Soins

Pas de pied, pas de cheval !

A écouter son maréchal-ferrant, on comprend très vite quelle est la signification de la célèbre phrase : « Pas de pied, pas de cheval ! ». En la matière, la prévention est la seule règle qui vaille. Pour vous permettre de ménager votre monture et de voyager loin, voici tout ce qu’il faut savoir en matière d’entretien du pied.

À écouter son maréchal-ferrant, on comprend très vite quelle est la signification de la célèbre phrase : « Pas de pied, pas de cheval ! ». En la matière, la prévention est la seule règle qui vaille.


Pour vous permettre de ménager votre monture et de voyager loin, voici tout ce qu’il faut savoir en matière d’entretien du pied.

Les problèmes auxquels sont fréquemment exposés les pieds des chevaux sont de trois ordres : les fourchettes pourries, les lacunes médianes molles (et donc douloureuses) et les lambeaux de corne formant des cavités enfermant des impuretés qui, après macération, provoquent des abcès.

 

Les fourchettes pourries

Les causes du pourrissement d’une fourchette sont nombreuses :

• Nettoyage du pied trop superficiel après le travail.
• Graissage du pied trop intensif. On doit graisser un pied une fois par jour par temps humide, de façon à ce que l’eau puisse s’évacuer.
• Graissage du pied après la douche du cheval. Conséquence : l’eau reste enfermée dans le pied, macère et ramollit les tissus internes.

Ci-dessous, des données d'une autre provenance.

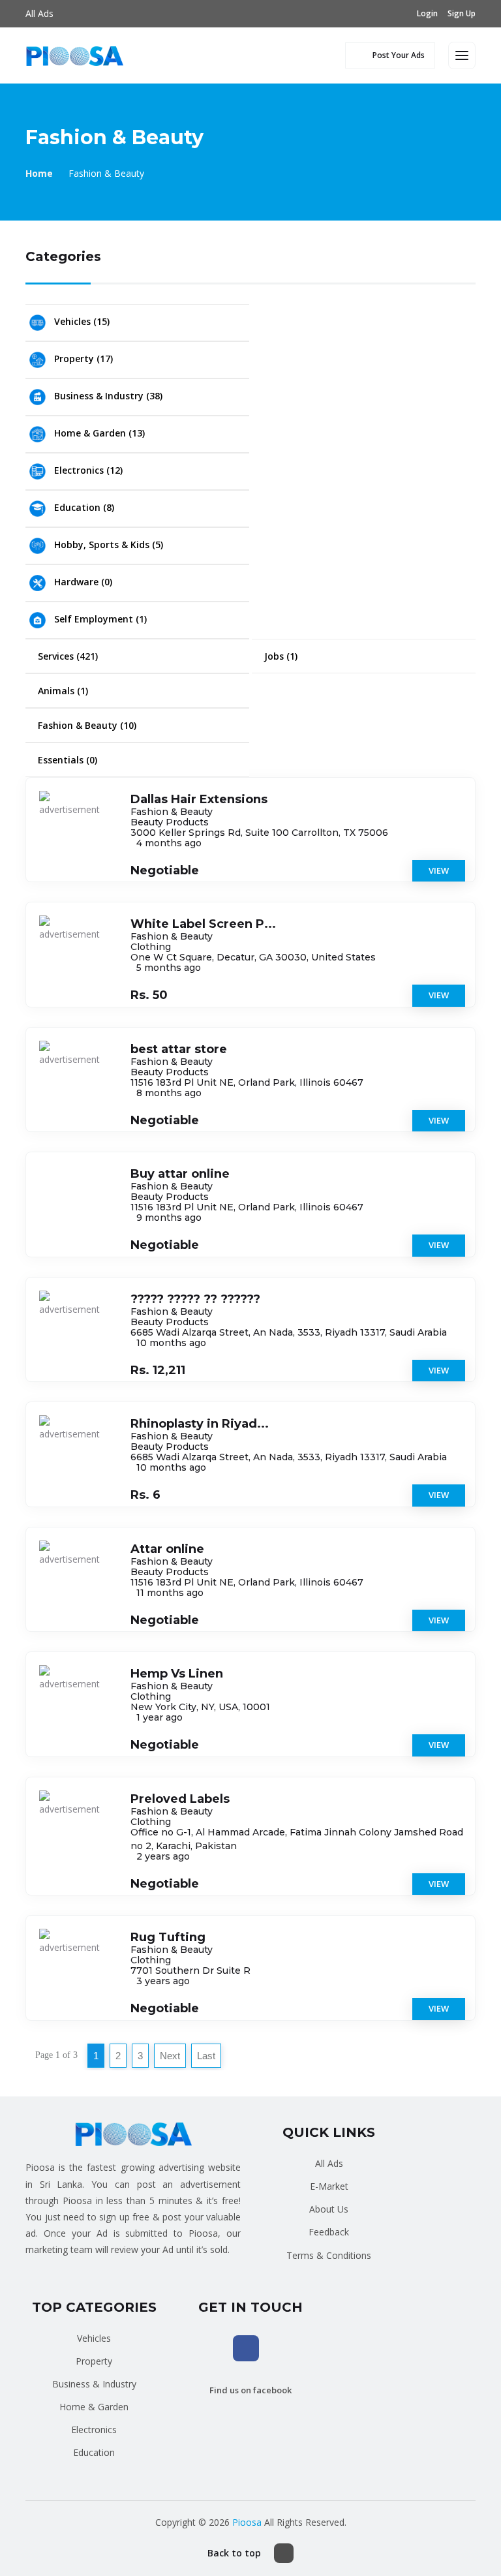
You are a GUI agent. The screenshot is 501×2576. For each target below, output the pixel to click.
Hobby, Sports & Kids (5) (107, 544)
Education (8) (83, 507)
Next (170, 2055)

Pour éviter ce problème, plusieurs précautions s’imposent:

• Graisser avant d’aller à la douche et non après (photo 1).
• Ne graisser le pied que lorsqu’il est sec.
• Ne pas se contenter de curer le pied, mais le brosser pour ôter toutes les impuretés (photo 2).
• Assurer un entretien régulier du box afin que le cheval ne stationne pas en permanence sur un sol souillé.

Une fois que le mal est fait, il ne reste qu’à mettre en place un protocole de soin :

• Ne pas graisser la sole du pied plus de trois fois par semaine, de façon à donner un peu plus de fermeté à la corne.

• Fabriquez une nouvelle mèche, aussi large que le trou de la fourchette, que vous humidifierez avant de l’enduire de sulfate de cuivre, que vous aurez préalablement déposé dans une soucoupe. Signalons que le sulfate de cuivre peut être remplacé par de la liqueur de Villatte.


La mèche ainsi préparée sera disposée dans l’axe de la fourchette et placée délicatement au fond de la blessure à l’aide d’un cure-pied. Cette opération est à renouveler tous les jours, jusqu’à ce que la fourchette ne dégage plus une odeur nauséabonde et que le cheval accepte la pression du curepied sans broncher (photo 3).


Avant le travail, il est vivement conseillé de remplacer la mèche de la veille par une autre, vierge de tout produit, qui servira d’écran protecteur entre le fond de la fourchette et le sol.